The reason for my journey down here, though, is sharks, or tiburones if you wish.... I am particularly interested in the lamniforms as discussed in my previous blog. The Museo de Historia Natural, Javier Prado just so happens to have an extraordinarily complete skeleton of Cosmopolitodus (or Carcharodon if you will humor me) hastalis on display. I actually put up a picture last time, so I won't repeat. This specimen contains both upper and lower jaws full of teeth and portions of the neurocranium. Although, the specimen is ventral side up, and the dorsal side has not been prepared... In the next week and a half I will be measuring, photographing, poking, and maybe a little bit of prodding (haha) the specimen, so stay tuned. In the meantime, a paleontologist here at the museum collected one of the most complete carcharhinid (requiem sharks) skeletons I have ever seen. A nice spinal column of vertebral centra, a partial neurocranium, and both palatoquadrates (upper jaws) and Meckel's cartilages (lower jaws). Surprisingly, even after having two people work on it with air scribes all day, still no teeth! I say surprisingly, because typical shark fossils are just isolated teeth... So to have all the cartilage preserved, and not see any teeth is not a normal occurrence. However, I suspect the teeth are still in the jaw cartilages, and once the specimen is turned over, and the other side is prepared, we should be in for a treat....

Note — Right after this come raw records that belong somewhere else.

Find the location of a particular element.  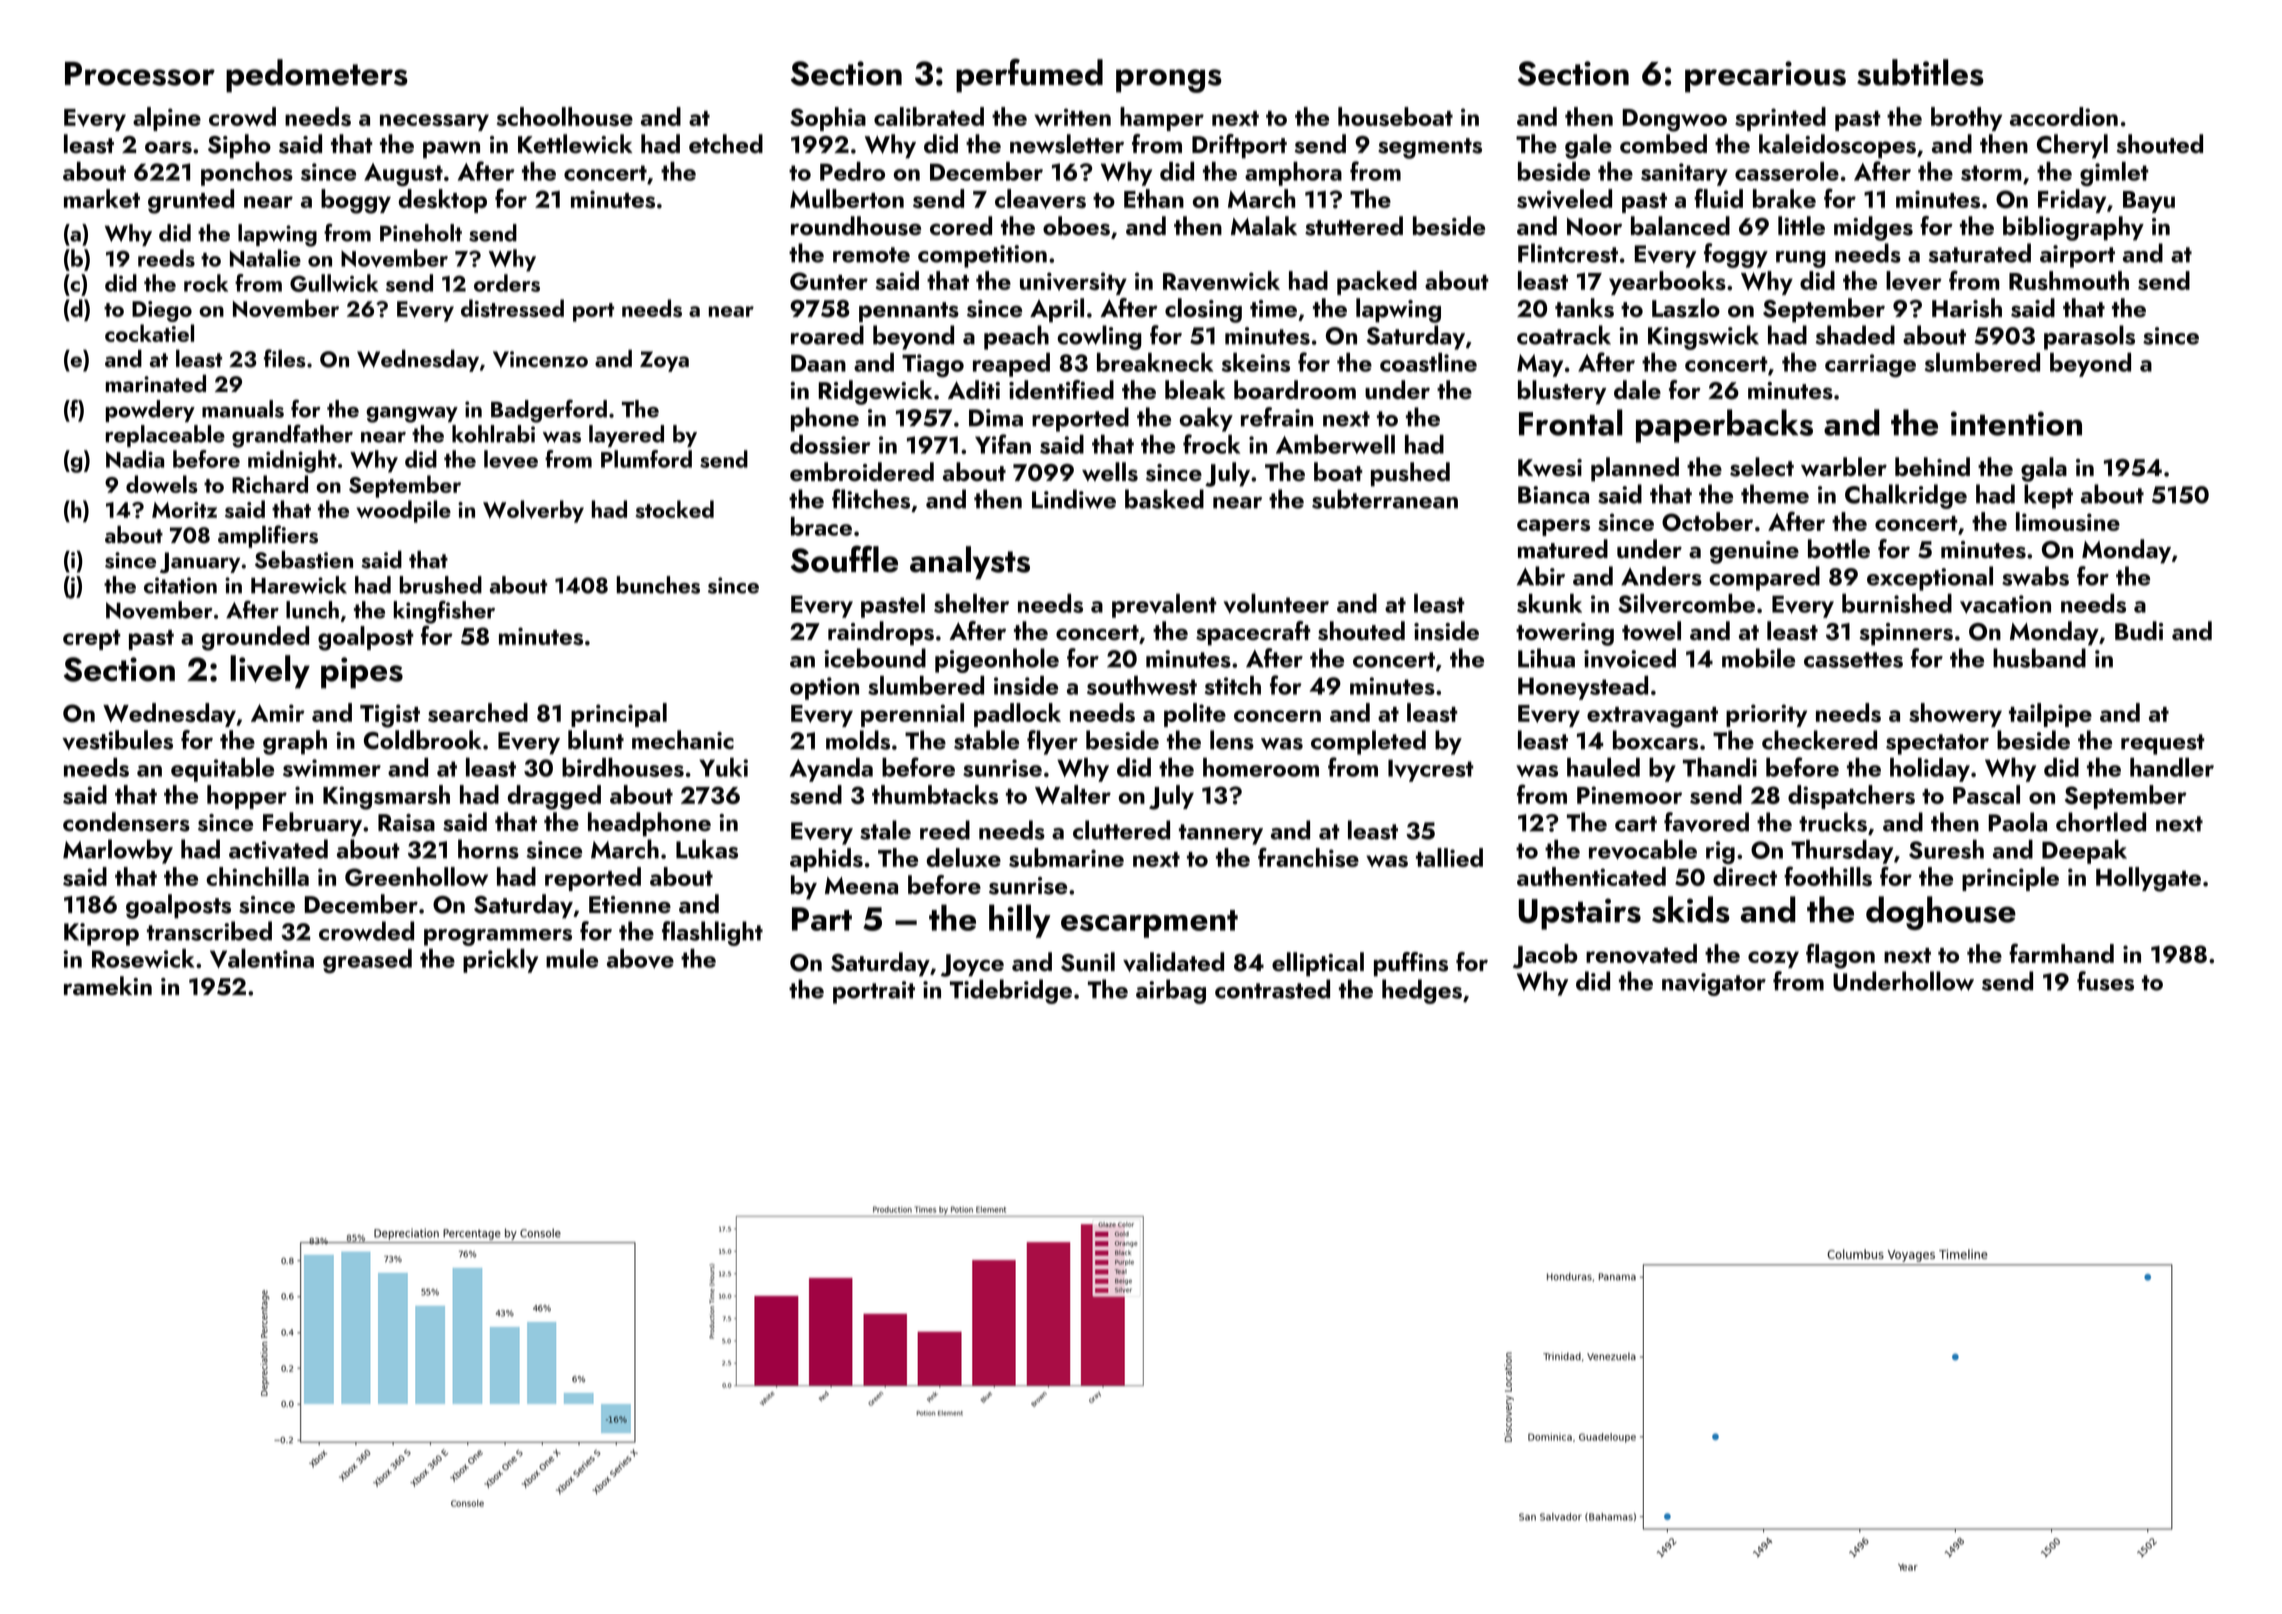

schoolhouse is located at coordinates (565, 116).
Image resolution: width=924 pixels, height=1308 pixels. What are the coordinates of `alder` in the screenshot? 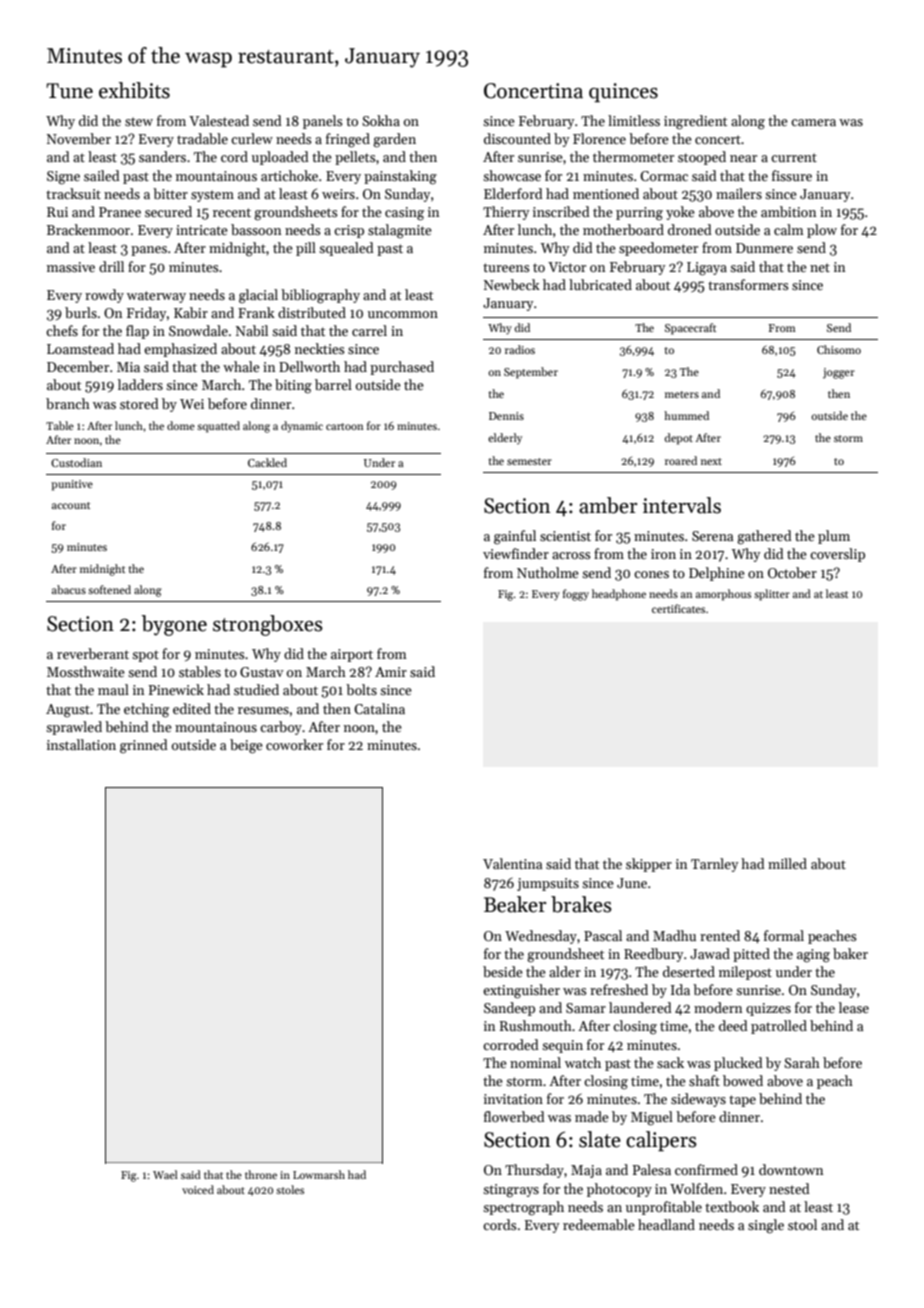 It's located at (565, 971).
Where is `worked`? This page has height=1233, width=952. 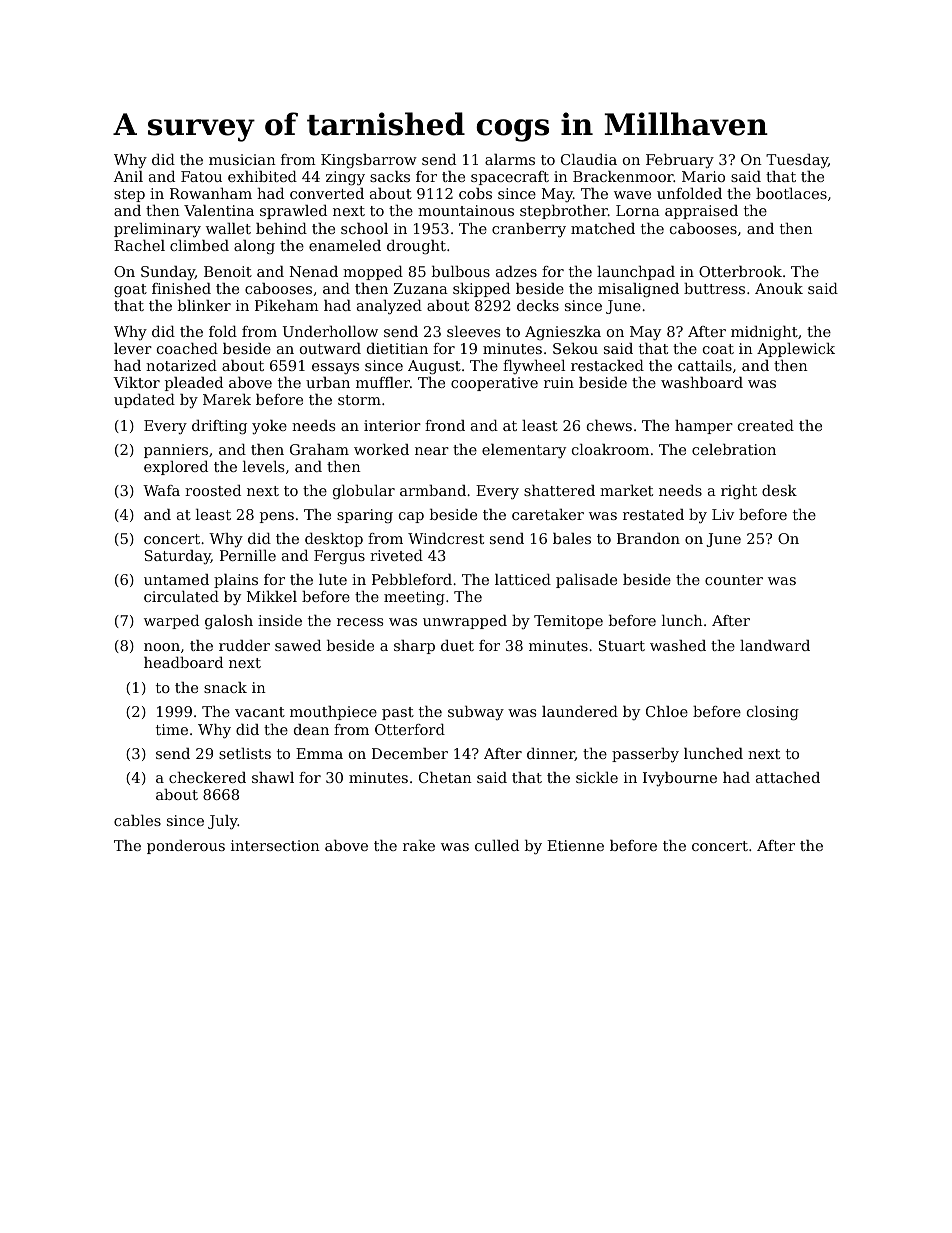
worked is located at coordinates (381, 449).
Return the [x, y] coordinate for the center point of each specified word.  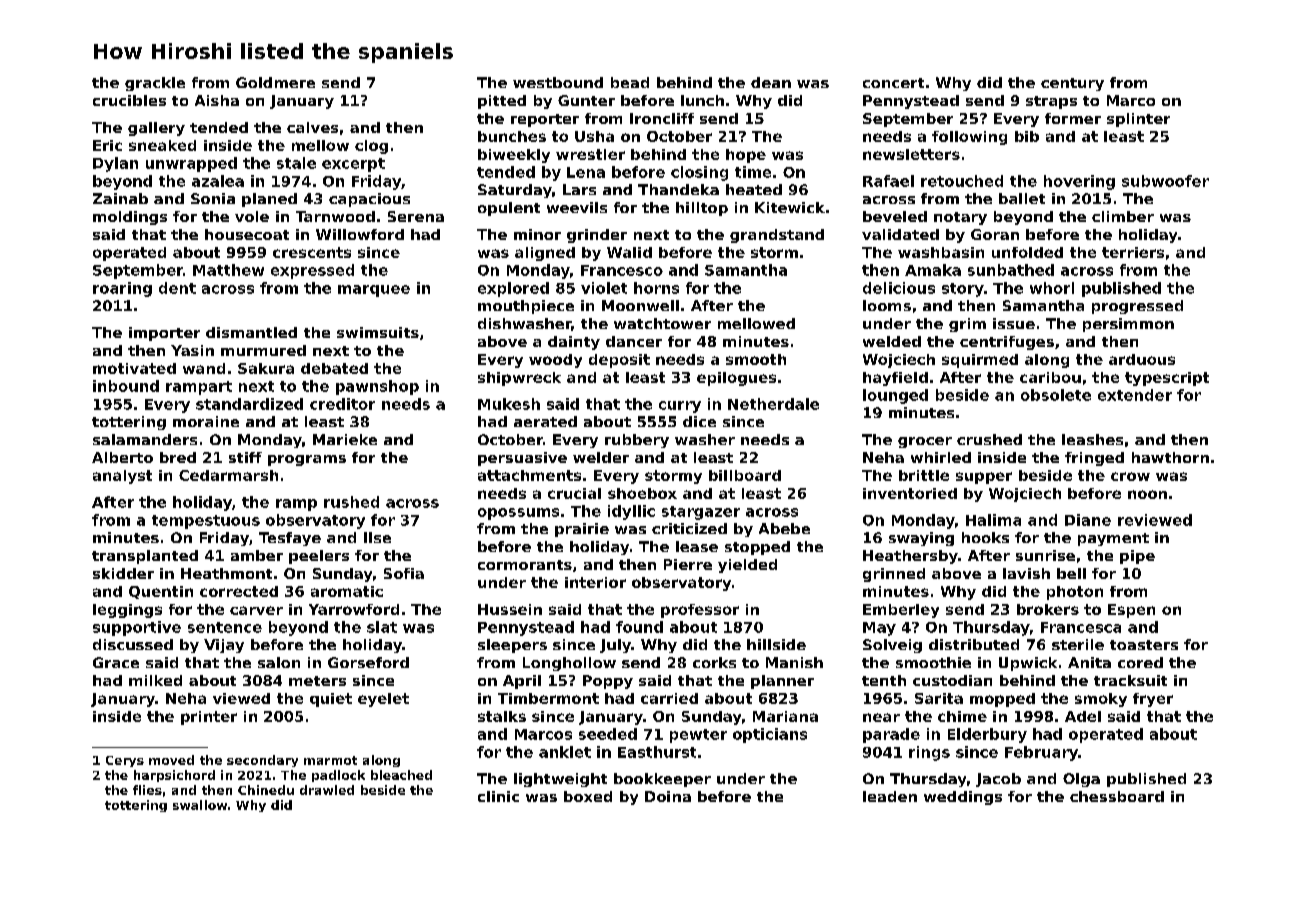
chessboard [1117, 796]
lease [697, 546]
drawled [327, 790]
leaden [890, 796]
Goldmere [275, 82]
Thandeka [678, 189]
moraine [206, 421]
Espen [1131, 611]
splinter [1138, 120]
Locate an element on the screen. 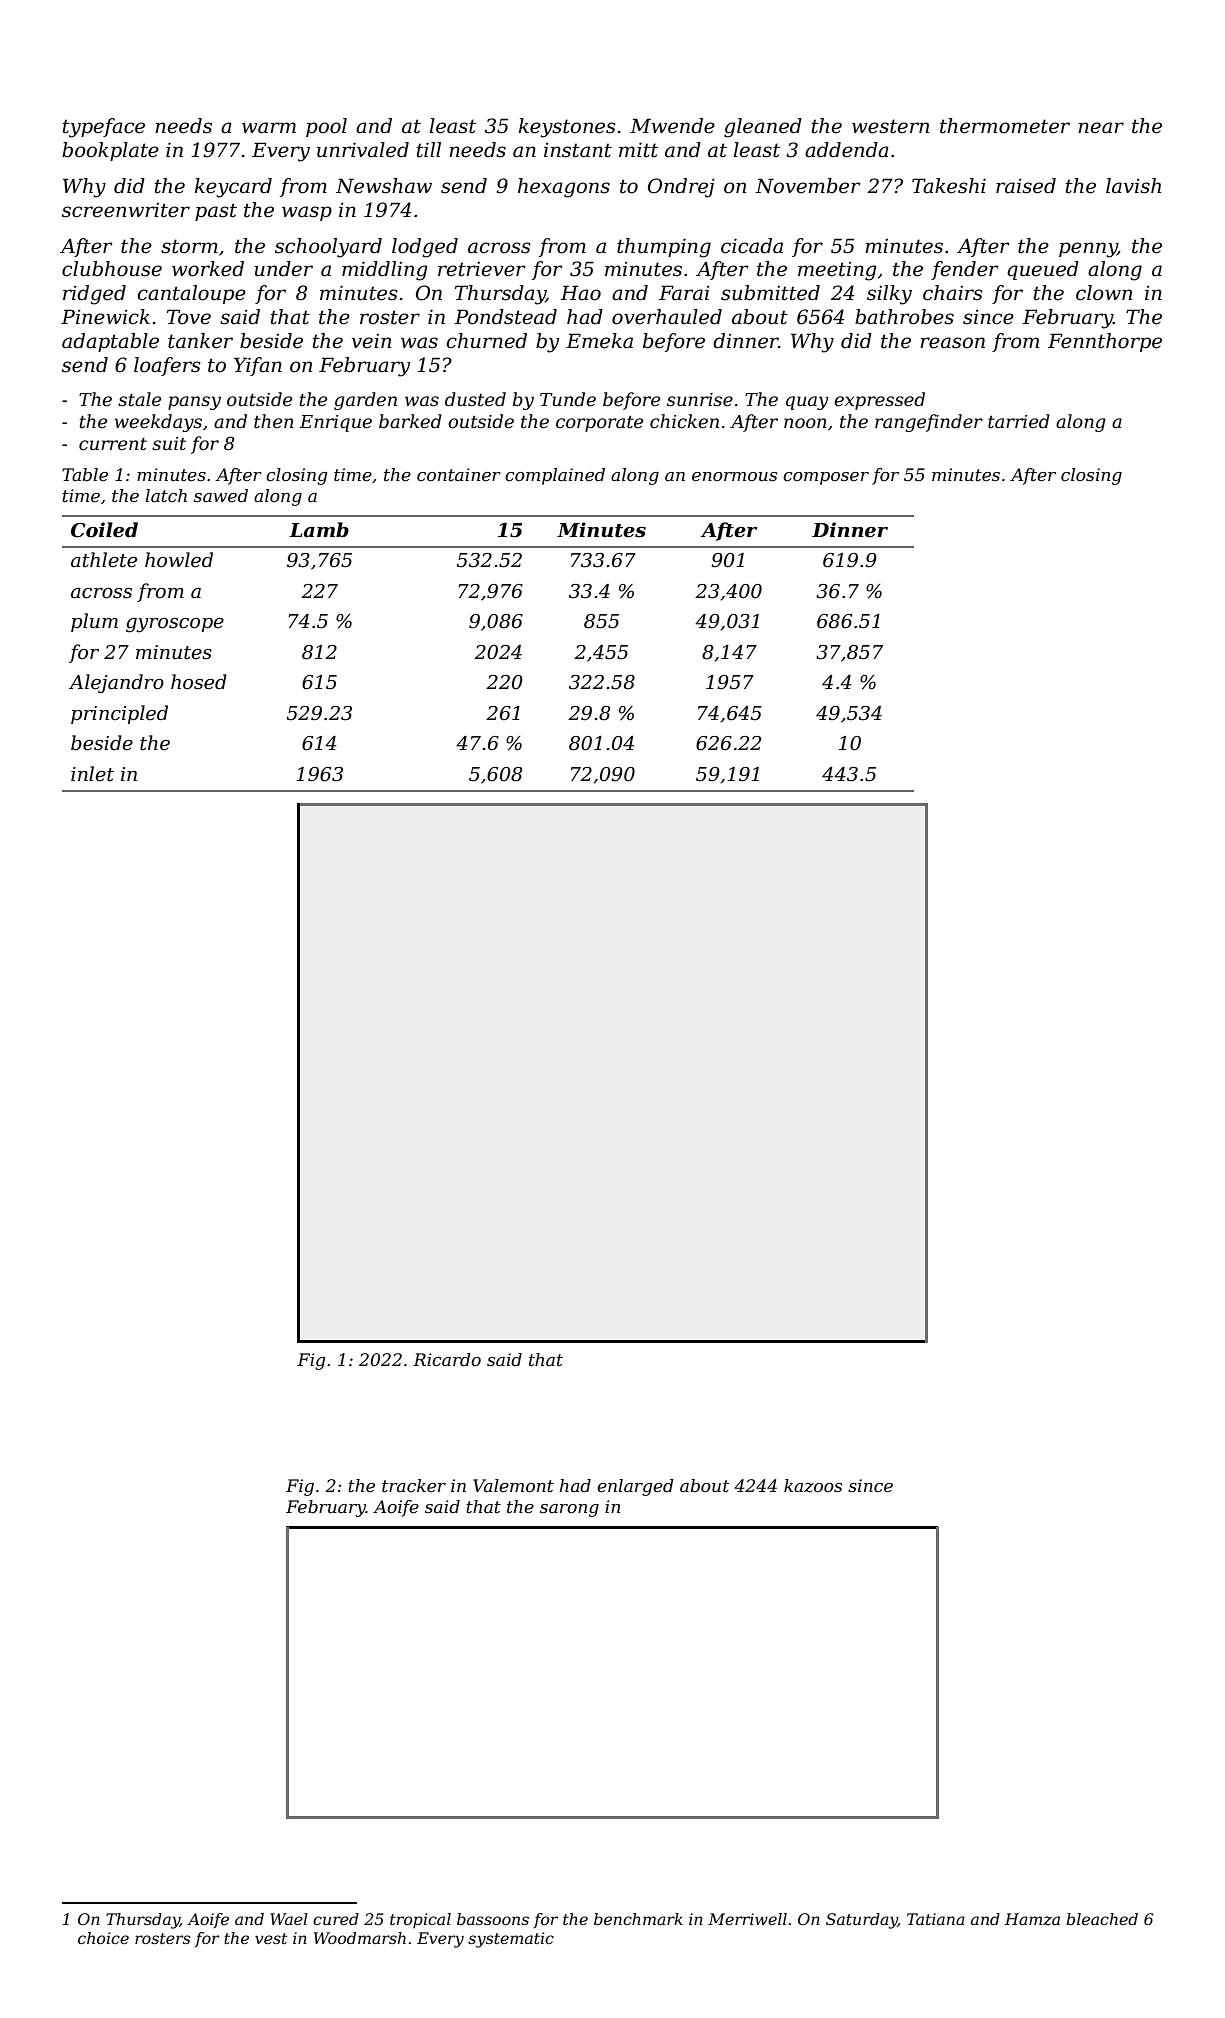  tracker is located at coordinates (414, 1486).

I am off to Ica in the morning to spend the weekend in the desert collecting. So, look forward to updates and new pictures sometime next week!
Sunday, July 11, 2010
So, I've taken my failed running blog and reinvented it following other blogs I've seen by paleontologists. I will use this as a forum to show images of my travels, discuss my research and thoughts, and whatever else comes along. So, first things first, who am I?
My name is Dana Ehret and I am a Ph. D. student at the Florida Museum of Natural History working on the evolution, paleobiology, and paleoecology of lamniform sharks. What is a lamniform shark you ask? The Order Lamniformes are also known as the mackerel sharks and are defined by a number of key features including: 2 dorsal fins, an anal fin, five gill slits, eyes without nictating membranes, and a mouth extending behind the eyes. Living lamniforms include the white (Carcharodon), mako (Isurus), salmon and porbeagle (Lamna), thresher (Alopias), sand tiger (Carcharias) or 'ragged toothed' (Odontaspis), basking (Cetorhinus), megamouth (Megachasma), goblin (Mitsukurina), and crocodile (Pseudocarcharias) sharks. Extinct lamniforms can be found in the fossil record stretching back to the Jurassic, and include: the megatoothed (Otodus and Carcharocles), crow (Squalicorax) and sand tiger (Jaekelotodus) among a large variety of other species. Sharks pose an interesting dilemma in paleontology because their soft, cartilaginous skeleton rarely preserves in the fossil record. The result is a large fossil recored, almost entirely comprised of isolated teeth.
My research has focused mainly on the evolution of the white shark and the evolution of body size in the megatoothed sharks, which includes Carcharocles megalodon, the largest shark that ever lived. My studies have taken me all over the world, including Peru, South Africa, and Poland to name a few more exotic locales. Much of my research focuses on transitional white shark fossils from the southwestern coast of Peru and includes the most complete white shark fossil known. My research has been featured on the Discovery Channel, NPR, and the New York Times, among other news outlets.
I am leaving for Lima, Peru this coming week to study fossil shark skeletons in the National Museum. These skeletons belong to a species known as Cosmopolitodus (or Carcharodon as far as I'm concerned) hastalis, a taxon that most likely gave rise to the modern white sharks we love today. I'll try to post pictures and details of my journey. Enjoy!